Which matrix is the most reliable to judge the inclusion of covariates: reduction of unexplained parameter variability, increase in explained parameter variability or change in OFV?

Background:
When performing a population pharmacokinetic (PK) modeling analysis covariates, such as weight, gender etc. might be included into the model to explain part of the parameter variability. Parameter variability can be defined as the sum of unexplained (random) parameter variability (UPV) and explained (predictable) parameter variability (EPV). If inclusion of a covariate on a certain parameter is considered significant, the following measures are expected to change accordingly: a drop in the objective function value (ΔOFV>3.84 for df=1 for nested models), a decrease of the UPV and an increase in the EPV.

Aims:
Explore the reliability of the different matrices: OFV change, decrease in UPV and increase in EPV to diagnose significant covariate-parameter relationships of different strengths and different nature. 

  
Methods:
Stochastic simulations and estimations (SSEs) were performed in NONMEM in connection with PsN (Nsim=100) using FOCE+I to explore the relationships between the decrease in UPV, the increase in EPV and the change in OFV for models with continuous and categorical covariates, different degrees (weak to strong) of parameter-covariate relationships and different covariate models.

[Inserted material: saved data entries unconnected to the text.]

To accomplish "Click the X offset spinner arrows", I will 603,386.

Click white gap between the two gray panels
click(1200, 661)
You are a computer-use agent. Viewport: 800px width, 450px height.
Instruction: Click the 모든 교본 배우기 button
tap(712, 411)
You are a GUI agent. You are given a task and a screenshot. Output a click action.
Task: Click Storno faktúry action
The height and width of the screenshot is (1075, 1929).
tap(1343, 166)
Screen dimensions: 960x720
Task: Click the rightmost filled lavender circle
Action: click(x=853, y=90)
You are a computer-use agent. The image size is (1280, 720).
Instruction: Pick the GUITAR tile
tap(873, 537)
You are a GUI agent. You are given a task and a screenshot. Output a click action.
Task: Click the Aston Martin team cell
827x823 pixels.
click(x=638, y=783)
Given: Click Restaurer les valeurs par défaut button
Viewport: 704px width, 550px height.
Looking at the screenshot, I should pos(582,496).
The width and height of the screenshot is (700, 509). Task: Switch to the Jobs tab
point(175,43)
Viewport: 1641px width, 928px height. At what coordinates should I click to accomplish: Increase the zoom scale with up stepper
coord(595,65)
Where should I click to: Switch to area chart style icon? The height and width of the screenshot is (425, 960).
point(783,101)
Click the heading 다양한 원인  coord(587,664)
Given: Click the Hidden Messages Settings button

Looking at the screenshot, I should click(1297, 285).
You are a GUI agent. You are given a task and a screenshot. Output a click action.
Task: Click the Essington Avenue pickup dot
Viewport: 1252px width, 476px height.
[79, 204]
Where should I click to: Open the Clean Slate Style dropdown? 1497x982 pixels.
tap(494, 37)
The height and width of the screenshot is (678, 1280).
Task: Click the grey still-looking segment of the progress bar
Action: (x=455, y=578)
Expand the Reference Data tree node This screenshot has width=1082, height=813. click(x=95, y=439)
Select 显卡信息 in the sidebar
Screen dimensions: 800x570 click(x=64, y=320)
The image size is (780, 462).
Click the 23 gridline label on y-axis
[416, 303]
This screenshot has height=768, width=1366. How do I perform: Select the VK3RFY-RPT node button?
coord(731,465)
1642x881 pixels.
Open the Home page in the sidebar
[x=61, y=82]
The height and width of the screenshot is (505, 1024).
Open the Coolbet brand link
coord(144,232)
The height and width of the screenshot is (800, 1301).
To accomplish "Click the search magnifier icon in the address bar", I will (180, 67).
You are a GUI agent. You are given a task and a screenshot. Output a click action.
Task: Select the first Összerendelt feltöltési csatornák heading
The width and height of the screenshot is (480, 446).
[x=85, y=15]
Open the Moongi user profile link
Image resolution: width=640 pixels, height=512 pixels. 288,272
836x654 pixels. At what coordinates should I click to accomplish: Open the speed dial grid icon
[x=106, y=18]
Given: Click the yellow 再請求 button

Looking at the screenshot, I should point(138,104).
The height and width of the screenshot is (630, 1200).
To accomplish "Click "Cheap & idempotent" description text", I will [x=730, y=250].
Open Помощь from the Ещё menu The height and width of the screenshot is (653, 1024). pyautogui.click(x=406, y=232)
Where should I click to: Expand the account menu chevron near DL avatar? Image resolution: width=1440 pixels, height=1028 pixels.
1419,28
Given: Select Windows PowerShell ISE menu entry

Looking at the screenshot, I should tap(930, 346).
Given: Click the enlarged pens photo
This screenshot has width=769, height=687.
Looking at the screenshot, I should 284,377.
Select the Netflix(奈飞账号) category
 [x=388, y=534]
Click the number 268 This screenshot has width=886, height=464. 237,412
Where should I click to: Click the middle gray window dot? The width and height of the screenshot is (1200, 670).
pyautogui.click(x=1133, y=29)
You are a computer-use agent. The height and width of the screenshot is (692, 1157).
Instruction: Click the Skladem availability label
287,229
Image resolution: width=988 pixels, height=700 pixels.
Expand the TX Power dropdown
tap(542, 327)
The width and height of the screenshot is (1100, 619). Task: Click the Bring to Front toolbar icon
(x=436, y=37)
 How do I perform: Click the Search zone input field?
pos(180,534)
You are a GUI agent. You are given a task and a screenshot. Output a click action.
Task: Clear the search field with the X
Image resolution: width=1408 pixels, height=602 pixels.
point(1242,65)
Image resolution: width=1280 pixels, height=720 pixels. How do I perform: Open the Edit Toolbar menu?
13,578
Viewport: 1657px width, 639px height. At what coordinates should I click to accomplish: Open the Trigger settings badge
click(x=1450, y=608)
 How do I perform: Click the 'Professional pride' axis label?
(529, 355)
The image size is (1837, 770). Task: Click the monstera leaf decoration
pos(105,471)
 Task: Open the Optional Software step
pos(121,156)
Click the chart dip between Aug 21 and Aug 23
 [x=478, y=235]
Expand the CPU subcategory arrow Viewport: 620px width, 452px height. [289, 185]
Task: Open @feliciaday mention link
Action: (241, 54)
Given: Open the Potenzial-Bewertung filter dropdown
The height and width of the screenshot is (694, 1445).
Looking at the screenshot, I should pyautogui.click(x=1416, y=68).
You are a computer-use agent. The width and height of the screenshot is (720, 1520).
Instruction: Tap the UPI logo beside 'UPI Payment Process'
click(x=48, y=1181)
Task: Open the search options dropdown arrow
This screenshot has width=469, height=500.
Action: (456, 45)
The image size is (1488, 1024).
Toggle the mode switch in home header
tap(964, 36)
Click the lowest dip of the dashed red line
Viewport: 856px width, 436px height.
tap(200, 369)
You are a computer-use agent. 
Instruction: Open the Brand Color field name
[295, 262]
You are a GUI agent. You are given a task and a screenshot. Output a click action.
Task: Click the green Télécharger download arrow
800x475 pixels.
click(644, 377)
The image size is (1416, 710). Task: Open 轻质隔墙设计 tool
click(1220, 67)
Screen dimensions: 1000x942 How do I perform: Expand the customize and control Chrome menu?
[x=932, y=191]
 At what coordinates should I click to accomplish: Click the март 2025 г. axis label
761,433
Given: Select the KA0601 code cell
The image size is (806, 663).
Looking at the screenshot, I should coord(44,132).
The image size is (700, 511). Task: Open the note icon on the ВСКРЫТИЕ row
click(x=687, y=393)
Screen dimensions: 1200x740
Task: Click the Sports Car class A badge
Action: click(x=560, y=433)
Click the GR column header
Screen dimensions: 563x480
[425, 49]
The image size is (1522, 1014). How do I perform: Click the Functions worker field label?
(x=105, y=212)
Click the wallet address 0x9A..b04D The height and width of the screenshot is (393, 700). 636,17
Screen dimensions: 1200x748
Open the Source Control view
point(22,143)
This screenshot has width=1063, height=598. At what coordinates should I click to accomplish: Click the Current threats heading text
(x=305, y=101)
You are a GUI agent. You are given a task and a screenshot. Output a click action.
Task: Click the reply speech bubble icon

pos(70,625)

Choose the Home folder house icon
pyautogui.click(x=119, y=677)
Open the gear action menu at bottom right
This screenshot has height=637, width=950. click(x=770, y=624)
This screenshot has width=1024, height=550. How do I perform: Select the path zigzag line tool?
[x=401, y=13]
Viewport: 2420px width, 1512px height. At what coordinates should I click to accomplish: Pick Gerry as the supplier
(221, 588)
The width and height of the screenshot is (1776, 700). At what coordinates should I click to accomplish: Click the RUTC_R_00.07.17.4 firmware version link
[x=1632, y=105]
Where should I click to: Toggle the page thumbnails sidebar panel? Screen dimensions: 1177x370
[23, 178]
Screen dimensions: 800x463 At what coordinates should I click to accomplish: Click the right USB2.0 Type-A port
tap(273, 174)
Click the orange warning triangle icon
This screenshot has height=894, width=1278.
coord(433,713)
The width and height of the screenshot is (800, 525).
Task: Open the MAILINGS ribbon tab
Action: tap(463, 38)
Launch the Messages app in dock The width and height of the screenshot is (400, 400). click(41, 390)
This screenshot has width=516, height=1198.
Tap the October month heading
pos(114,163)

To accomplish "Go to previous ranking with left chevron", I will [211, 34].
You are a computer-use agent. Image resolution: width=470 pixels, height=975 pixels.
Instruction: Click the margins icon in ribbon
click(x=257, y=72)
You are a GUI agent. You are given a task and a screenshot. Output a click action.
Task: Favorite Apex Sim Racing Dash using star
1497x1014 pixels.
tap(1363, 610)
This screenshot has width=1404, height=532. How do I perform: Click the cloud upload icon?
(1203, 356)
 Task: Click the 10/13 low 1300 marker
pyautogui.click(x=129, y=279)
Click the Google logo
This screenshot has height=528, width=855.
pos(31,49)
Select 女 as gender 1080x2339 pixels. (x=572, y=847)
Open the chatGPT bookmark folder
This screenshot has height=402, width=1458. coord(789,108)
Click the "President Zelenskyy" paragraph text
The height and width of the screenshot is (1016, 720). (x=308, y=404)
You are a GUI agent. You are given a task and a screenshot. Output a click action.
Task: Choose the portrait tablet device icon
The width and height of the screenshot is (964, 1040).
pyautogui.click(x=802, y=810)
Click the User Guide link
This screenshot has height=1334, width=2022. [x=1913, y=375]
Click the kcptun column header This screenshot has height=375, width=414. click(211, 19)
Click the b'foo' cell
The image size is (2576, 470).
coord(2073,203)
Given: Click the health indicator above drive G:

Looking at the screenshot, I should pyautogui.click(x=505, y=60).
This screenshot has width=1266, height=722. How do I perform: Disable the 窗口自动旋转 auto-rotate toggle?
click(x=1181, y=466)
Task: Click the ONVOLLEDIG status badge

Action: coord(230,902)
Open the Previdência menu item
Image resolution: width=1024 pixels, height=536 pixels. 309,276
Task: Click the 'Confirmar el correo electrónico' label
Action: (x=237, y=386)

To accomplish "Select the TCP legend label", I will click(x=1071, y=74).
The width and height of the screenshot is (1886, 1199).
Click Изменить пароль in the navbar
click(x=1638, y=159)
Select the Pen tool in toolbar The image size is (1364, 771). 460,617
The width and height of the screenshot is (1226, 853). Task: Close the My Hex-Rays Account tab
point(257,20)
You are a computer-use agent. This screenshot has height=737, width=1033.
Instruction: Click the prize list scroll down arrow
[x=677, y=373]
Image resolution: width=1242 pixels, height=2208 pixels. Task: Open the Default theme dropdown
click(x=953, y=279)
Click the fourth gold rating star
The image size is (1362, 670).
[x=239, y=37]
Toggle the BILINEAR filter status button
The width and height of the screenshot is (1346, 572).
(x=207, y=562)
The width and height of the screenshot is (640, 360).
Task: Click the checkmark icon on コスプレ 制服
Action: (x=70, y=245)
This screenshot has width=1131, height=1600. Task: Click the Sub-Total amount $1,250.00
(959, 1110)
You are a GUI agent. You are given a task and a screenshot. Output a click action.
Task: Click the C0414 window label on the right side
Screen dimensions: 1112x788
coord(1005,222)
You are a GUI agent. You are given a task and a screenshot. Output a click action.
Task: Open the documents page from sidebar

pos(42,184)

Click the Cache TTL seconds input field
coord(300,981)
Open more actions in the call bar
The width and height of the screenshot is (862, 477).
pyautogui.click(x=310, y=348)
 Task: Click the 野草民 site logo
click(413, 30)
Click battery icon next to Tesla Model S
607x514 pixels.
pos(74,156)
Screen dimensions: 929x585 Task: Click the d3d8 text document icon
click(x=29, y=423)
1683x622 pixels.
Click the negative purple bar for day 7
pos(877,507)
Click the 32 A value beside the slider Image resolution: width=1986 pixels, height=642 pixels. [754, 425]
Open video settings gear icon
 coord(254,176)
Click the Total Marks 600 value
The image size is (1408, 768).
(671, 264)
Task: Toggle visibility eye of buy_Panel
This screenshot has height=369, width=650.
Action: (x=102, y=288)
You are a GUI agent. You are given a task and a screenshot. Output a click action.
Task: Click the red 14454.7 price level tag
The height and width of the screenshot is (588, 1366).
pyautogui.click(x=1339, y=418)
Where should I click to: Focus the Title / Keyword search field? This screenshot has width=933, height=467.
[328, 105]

Additionally, changes in the relative standard error (RSE) of the covariate parameter were calculated.  A 1-compartment intravenous bolus PK model was used for simulation following a single dose in 200 subjects with 5 observations per subject.  The PV on clearance and volume were described according to a log-normal distribution model with mean zero and variance of 0.09 (30%) without correlation. A combined residual error model was assumed. The continuous covariates were simulated simultaneously in NONMEM from a normal distribution with mean zero and a standard deviation of 1. Categorical covariates were simulated from a random uniform distribution with an equal probability for the 2 categories. Alternative designs with less subjects (n=50), less samples/subject (s=2) higher PV on CL of 0.2025 (45%) were tested as well.Furthermore, three published ‘real’ data sets, which include covariate relationships, were investigated (1-3). Here the total PV on CL and V, EPV and UPV were calculated in the final published model. Then reduced models were produced with excluded the covariates one at the time until no covariate was included in the model. The change in OFV compared to the full model, the change in UPV and EPV were calculated.

Results:
For both the simulated examples and the real data examples it was shown that the reduction in UPV equaled the increase in EPV. Furthermore, it could be shown that the larger the drop in the OFV, the larger the decrease in UPV and increase in EPV.  In the simulated examples it could be shown that this follows a linear trend with the strength of the parameter-covariate relationship. The RSE on the covariate parameter reduced in order from weaker to stronger parameter-covariate relationship.
The same results were valid for the real data examples chosen. Except for one case (1), where one covariate (creatinine on CL) was included with the addition of a new parameter (additional degree of freedom) and one covariate (total body weight on V) was included without including an additional parameter into the model. Here we found that inclusion of weight on V reduced the UPV and increased the EPV by nearly 60%, the drop in OFV however, was only half compared to including creatinine on CL which only resulted in a 37% reduction of UPV and increase of EPV.
In the simulated examples it could also be shown that the power to include a covariate relationship reduced when fewer subjects were included followed by fewer subjects and less samples and less subjects and higher PV on CL.

Conclusion:
It was found that the three matrices are highly correlated and perform equally well indicating the significant inclusion of a covariate, when included with additional parameters/degrees of freedom. However, in cases were no additional parameters are included into the model to describe the relationship and when correlation between two parameters exist before covariates are added; questions in regards to the matrix which guides the modeler to the most influential parameter-covariate relationship are still unclear.

1. Karlsson MO, et al. J Pharmacokinet Biopharm. 1998 Apr;26(2):207-46.
2. Karlsson MO, Sheiner LB. J Pharmacokinet Biopharm. 1993 Dec;21(6):735-50.
3. Bruno R, et al. J Pharmacokinet Biopharm. 1992 Dec;20(6):653-69.